Fuel prices are trading sideways after some moderate losses yesterday. Diesel is trading at $1.8728, a loss of 1.2 cents. Gasoline is flat, trading at $1.5499, down 0.3 cents
In Iran news, Treasury Secretary Steven Mnuchin has clarified that the US has no intention of easing sanctions in exchange for resumed negotiations with Iran. The announcement comes after speculation that National Security Advisor John Bolton’s firing would bring a change in foreign policy approach. Iran has stated they will not resume negotiations until sanctions are eased, putting the US and Iran at a stand-off until one changes its approach.

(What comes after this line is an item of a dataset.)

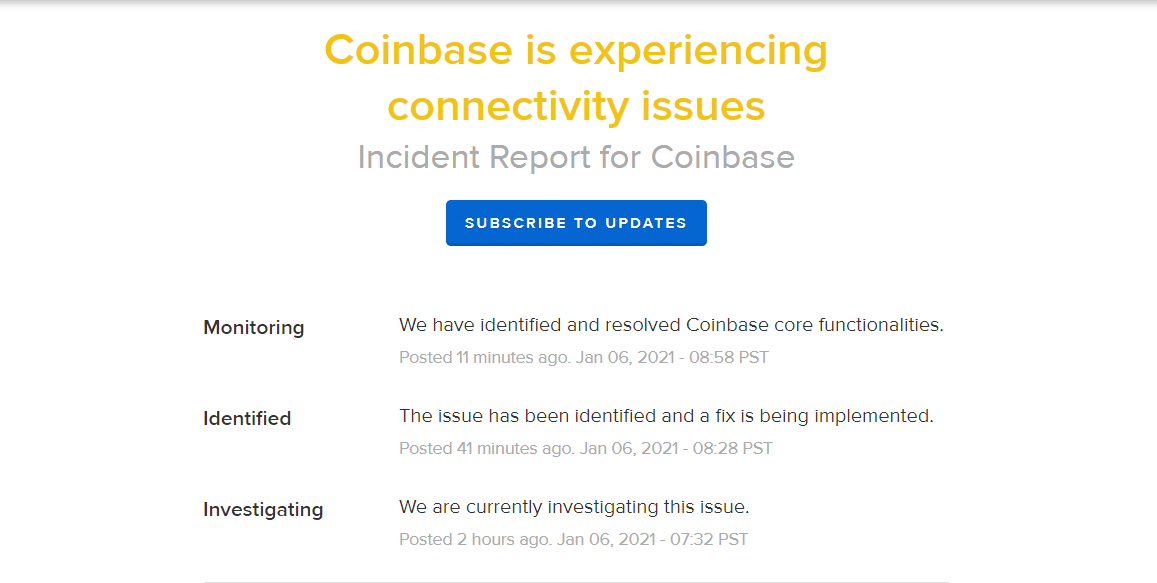Viewport: 1157px width, 583px height.
Task: Click the 'connectivity issues' title line
Action: (576, 105)
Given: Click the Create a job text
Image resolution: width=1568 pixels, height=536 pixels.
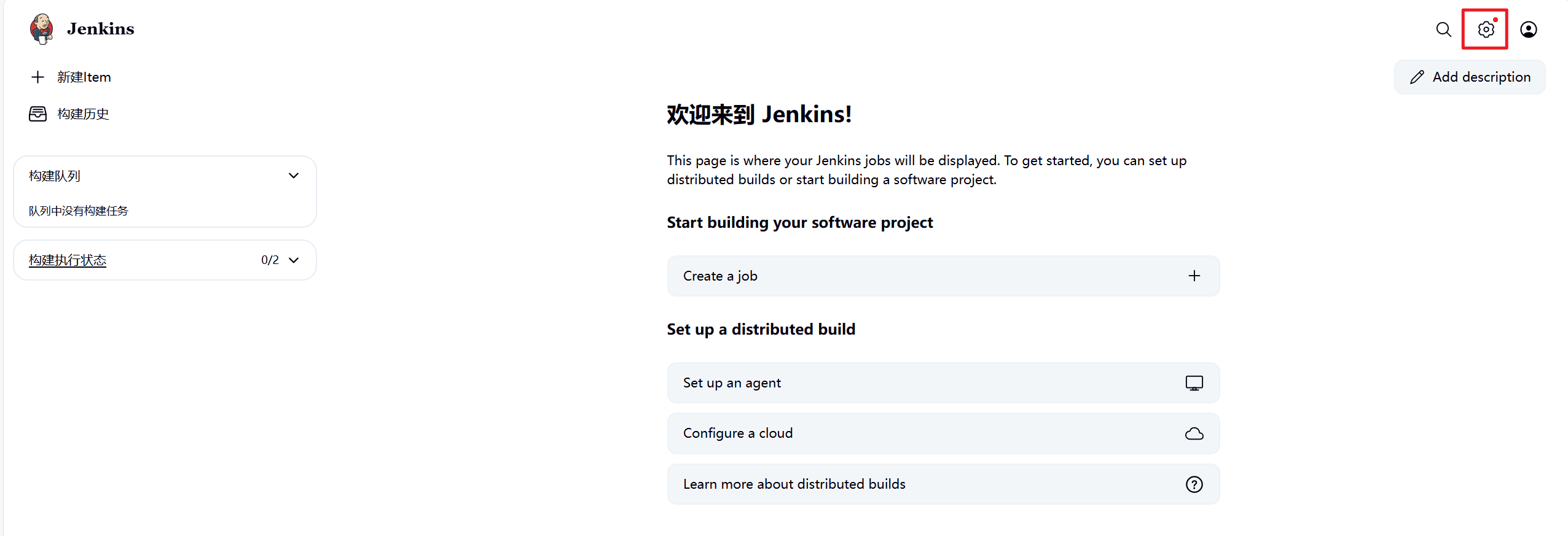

The monthly reports revealed a few different stances on global oil markets, though across the board the picture looks bearish in H1 2020 and more supportive in H2 2020. The IEA and OPEC kept demand prospects generally unchanged for this year at 1 MMbpd, while the EIA revised its projection down to 0.9 MMbpd. The IEA is perhaps the most optimistic in its economic outlook, noting “no further deterioration” in the economy or the trade war this year. OPEC noted a softer market ahead this year but added that the group remains vigilant in managing market conditions.
Next week will bring an end to summer’s High-RVP gasoline, a product which has lower emissions in the summer heat. Lower RVP fuel requires stricter refinery requirements, making it more expensive, so expect to see gasoline prices ease in the week ahead. NYMEX futures, which point towards future month (October) prices, have already made the switch, seeing a roughly 14-cent drop on Sept 1.